◆ **Prompt**: How do the lines below between the ones holding "is (568, 1000)." and "Given: Open the 1024pt size dropdown", inclusive, read? Give them again exactly, with no other lines.

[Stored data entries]
━━━━━━━━━━━━━━━━━━━━━━━━━━━━━━

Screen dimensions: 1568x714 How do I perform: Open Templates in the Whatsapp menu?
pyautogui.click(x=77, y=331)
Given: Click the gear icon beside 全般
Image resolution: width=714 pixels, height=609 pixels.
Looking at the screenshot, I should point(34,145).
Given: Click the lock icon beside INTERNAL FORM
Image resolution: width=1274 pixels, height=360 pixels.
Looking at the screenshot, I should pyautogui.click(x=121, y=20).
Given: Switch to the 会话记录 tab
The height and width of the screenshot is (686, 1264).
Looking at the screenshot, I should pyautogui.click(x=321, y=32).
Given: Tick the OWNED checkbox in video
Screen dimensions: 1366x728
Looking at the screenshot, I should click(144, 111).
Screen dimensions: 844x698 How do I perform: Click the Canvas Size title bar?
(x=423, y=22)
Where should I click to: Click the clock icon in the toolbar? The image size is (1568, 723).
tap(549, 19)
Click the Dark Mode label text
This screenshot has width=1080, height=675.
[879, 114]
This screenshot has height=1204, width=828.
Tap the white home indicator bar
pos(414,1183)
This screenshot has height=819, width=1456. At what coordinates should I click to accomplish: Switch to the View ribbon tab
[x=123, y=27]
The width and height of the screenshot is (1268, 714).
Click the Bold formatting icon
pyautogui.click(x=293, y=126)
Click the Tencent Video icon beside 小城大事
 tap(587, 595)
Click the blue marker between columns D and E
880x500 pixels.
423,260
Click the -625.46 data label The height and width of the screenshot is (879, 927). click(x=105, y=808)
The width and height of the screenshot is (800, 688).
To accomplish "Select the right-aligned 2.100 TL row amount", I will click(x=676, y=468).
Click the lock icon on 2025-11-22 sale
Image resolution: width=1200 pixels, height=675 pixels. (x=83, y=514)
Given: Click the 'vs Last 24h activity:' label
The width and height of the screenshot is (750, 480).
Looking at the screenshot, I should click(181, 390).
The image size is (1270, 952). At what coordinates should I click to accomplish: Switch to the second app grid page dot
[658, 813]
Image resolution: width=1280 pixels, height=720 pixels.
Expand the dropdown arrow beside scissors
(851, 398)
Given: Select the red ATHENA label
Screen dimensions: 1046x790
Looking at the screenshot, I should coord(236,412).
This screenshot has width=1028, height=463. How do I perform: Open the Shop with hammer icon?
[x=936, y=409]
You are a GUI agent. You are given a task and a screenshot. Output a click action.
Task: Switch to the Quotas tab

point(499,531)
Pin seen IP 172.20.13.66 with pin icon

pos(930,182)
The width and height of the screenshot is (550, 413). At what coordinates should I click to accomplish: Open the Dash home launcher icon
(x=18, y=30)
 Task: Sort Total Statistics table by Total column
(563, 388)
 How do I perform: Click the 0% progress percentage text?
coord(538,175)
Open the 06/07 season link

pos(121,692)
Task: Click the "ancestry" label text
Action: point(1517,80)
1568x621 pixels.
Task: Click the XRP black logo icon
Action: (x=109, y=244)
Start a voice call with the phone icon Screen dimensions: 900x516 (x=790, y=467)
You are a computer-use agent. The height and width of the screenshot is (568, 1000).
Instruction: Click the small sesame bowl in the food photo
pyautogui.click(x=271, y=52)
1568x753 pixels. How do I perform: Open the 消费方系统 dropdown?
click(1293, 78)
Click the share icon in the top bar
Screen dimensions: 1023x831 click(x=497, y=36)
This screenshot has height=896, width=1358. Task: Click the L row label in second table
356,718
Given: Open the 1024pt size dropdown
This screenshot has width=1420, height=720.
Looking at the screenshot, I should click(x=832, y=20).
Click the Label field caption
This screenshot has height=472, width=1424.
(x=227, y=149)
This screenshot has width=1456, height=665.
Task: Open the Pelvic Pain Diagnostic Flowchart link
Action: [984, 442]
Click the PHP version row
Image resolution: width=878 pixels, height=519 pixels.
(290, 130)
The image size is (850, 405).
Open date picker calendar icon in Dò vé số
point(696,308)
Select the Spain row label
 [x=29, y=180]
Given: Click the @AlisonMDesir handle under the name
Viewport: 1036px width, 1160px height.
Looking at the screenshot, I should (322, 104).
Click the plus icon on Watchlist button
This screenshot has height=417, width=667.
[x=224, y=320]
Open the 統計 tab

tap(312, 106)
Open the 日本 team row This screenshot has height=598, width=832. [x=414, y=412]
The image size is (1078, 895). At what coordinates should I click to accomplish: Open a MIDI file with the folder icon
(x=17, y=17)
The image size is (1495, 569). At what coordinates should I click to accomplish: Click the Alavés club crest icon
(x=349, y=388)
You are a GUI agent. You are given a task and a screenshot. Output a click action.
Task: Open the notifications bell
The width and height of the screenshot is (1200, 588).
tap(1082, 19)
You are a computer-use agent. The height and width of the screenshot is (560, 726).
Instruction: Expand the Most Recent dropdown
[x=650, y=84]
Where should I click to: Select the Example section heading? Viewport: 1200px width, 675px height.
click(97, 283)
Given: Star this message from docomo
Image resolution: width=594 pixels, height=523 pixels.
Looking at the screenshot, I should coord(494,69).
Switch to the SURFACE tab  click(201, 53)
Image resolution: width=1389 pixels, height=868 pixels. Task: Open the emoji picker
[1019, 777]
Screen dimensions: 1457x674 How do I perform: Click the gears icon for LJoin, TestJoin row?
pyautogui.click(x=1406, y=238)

━━━━━━━━━━━━━━━━━━━━━━━━━━━━━━

◆ **Solution to the exercise**:
You are a computer-use agent. The height and width of the screenshot is (568, 1000).
Instruction: Click the small sesame bowl in the food photo
pyautogui.click(x=271, y=52)
1568x753 pixels. How do I perform: Open the 消费方系统 dropdown?
click(1293, 78)
Click the share icon in the top bar
Screen dimensions: 1023x831 click(x=497, y=36)
This screenshot has height=896, width=1358. Task: Click the L row label in second table
356,718
Given: Open the 1024pt size dropdown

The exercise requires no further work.